> [Challenge]:
Copy the data word for word, from the line containing "Open DJ US Mobile" through the end of the data, both included. Leave the pictures out of your copy.
········
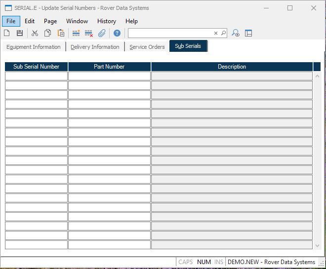Open attachments with the paperclip icon
Image resolution: width=326 pixels, height=269 pixels.
tap(102, 33)
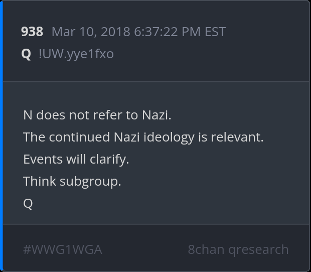Click line 'N does not refer to Nazi.'
311x272 pixels.
point(97,115)
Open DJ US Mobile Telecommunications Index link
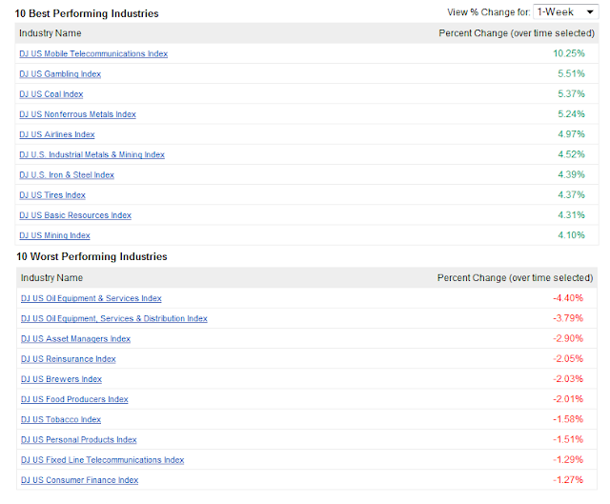 93,53
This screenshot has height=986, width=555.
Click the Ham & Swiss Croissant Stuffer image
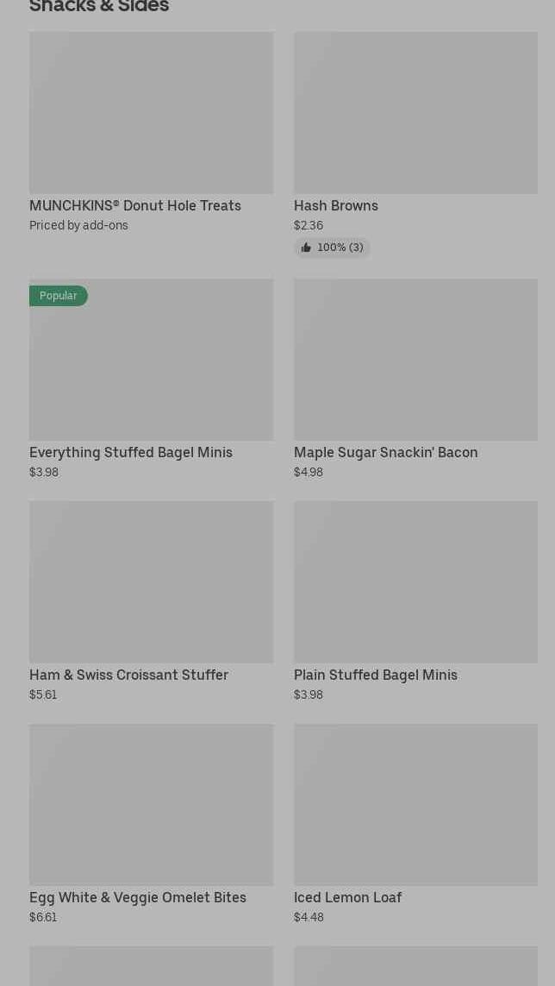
········
> [Solved problem]:
Open DJ US Mobile Telecommunications Index link
 93,53
This screenshot has height=986, width=555.
Click the Ham & Swiss Croissant Stuffer image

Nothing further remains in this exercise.